Avant-Portrait

« Ne préférerais-tu pas qu'on t'offre une mobylette ? » s'étonne le père d'Abel Quentin, qui a demandé la « Pléiade » d'A la recherche du temps perdu pour ses 18 ans. Rara avis parmi sa fratrie de quatre et curieux phénomène au sein de cette sociologie lyonnaise « tradi » - catholique, conservatrice, d'aristos convertis lors de la Révolution industrielle aux vertus de l'entreprise - et pas plus que ça concernée par l'univers de Proust. Ce ne sera pas la première fois que l'auteur de Sœur, premier roman, dont l'héroïne est une adolescente paumée tombée dans la radicalité, déroge à la règle commune. Comme tous les rejetons de notables de la capitale des Gaules, il fait sa scolarité aux Chartreux, célèbre établissement confessionnel de la ville, mais à 15 ans, quand il s'est agi de faire sa confirmation, Abel dit non.

A contre-courant

« J'étais le seul de ma classe », se souvient-il en précisant qu'il n'était en revanche pas le seul athée. Hors de question de faire semblant d'adhérer à un truc auquel il ne croit. Les parents acceptent son choix à condition qu'il consulte l'aumônier de l'école. Au prêtre il balance des apophtegmes nietzschéens mal digérés tirés de La généalogie de la morale qu'il a lu « un jour où, malade, [il] étai[t] cloué au lit ». Contre « le ressentiment » et prenant le contre-pied de ce milieu catho lyonnais coincé, Abel décide d'aller étudier à Paris, à Sciences po qu'il intègre à 17 ans avant même d'avoir commencé sa classe préparatoire.
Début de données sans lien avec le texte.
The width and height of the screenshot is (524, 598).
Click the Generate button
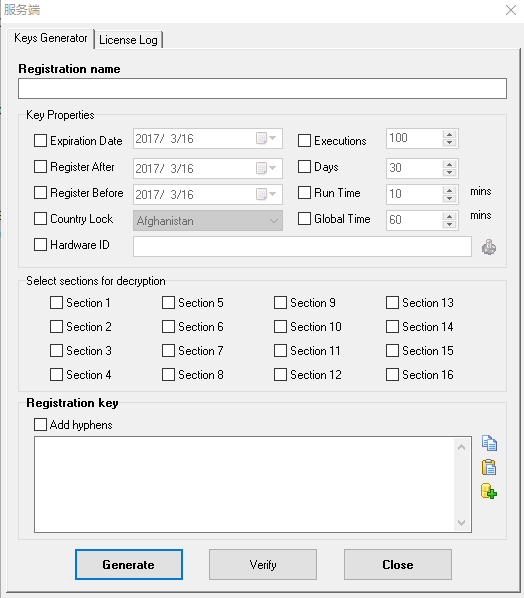coord(129,564)
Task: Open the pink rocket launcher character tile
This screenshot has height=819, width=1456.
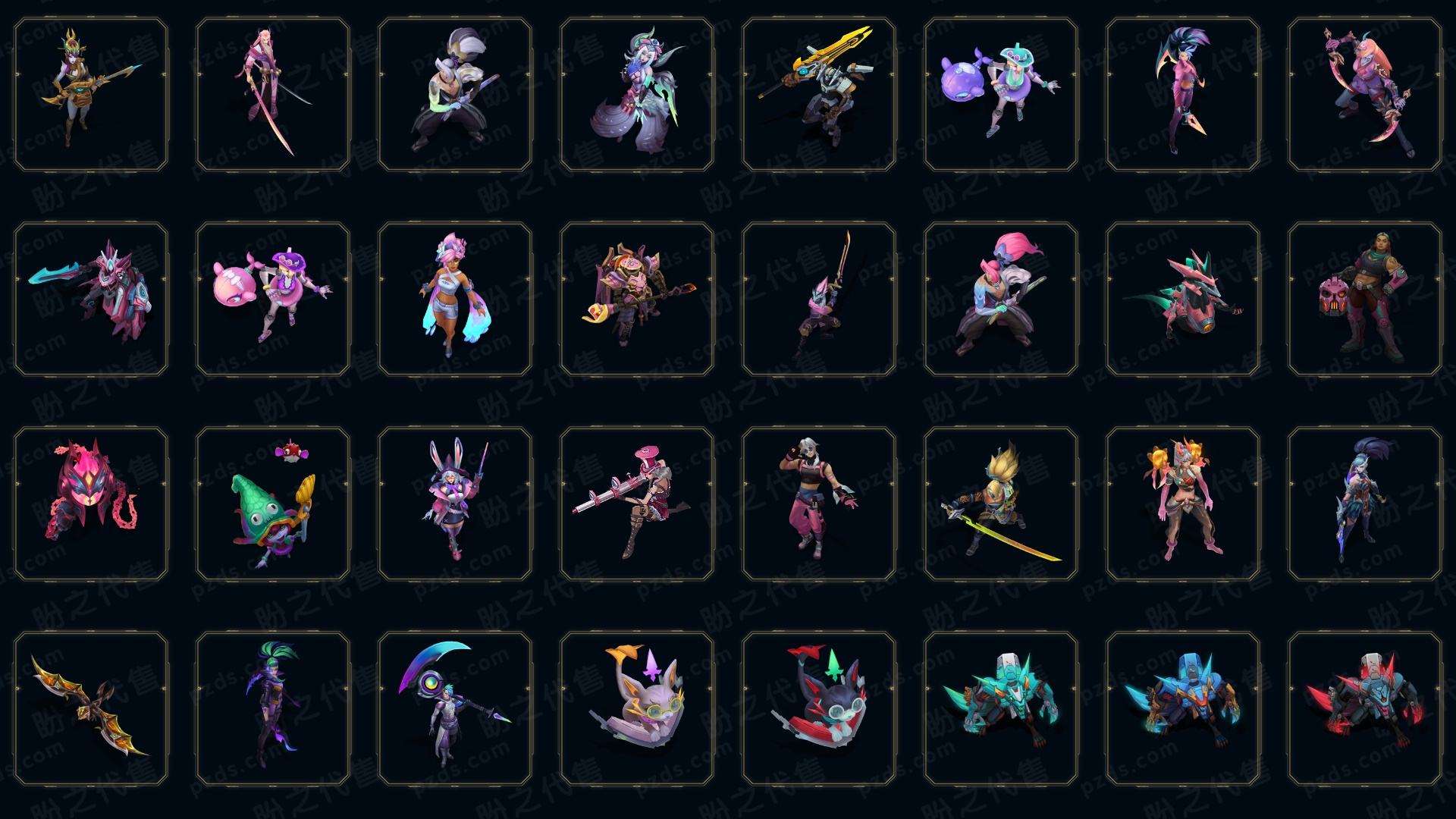Action: tap(637, 504)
Le provincial découvre la solitude comme les turpitudes de la capitale. S'il n'est pas le premier de la classe à l'Institut de la rue Saint-Guillaume, il n'est pas le dernier à écumer les bars et à faire la fête. Il drague une jolie fille à la terrasse d'un café, qui se révèle être une jeune écrivaine, et qui deviendra sa compagne, « Claire B. », dédicataire du livre. Quid de la littérature ? Elle n'a jamais cessé de l'accompagner. Au lycée, avec des camarades, il avait contribué au Lose club ou à Chapelle ardente, des « revues » de bahut, pour lesquelles « on composait des vers de mirlitons ». A côté de Proust, Céline, il y a Nimier, Blondin ou Déon. Un goût à contre-courant, politiquement aussi : il s'inscrit alors dans une mouvance entre Chevènement et Philippe Muray, et à Sciences po marche à rebours de toute une génération de jeunes euro-enthousiastes pro-traité de Maastricht. Jamais rien comme tout le monde, Abel Quentin. Il prend la tangente quand cela file trop droit. Il renonce à un job d'attaché économique à l'ambassade de France au Pakistan. Fort d'une année d'échange à Washington, et ayant décroché le concours d'avocat, il s'apprêtait à embrasser une carrière de fiscaliste. Son stage chez Isabelle Coutant-Peyre, figure singulière du barreau (qui a défendu et « épousé » Ilich Ramírez Sánchez alias Carlos), le convertit au droit pénal ; son élection à « la Conférence du stage », club sélect des meilleurs jeunes plaideurs, lui permet d'être commis d'office dans les dossiers dits « terro », où il défend des djihadistes, dont certains sont mineurs.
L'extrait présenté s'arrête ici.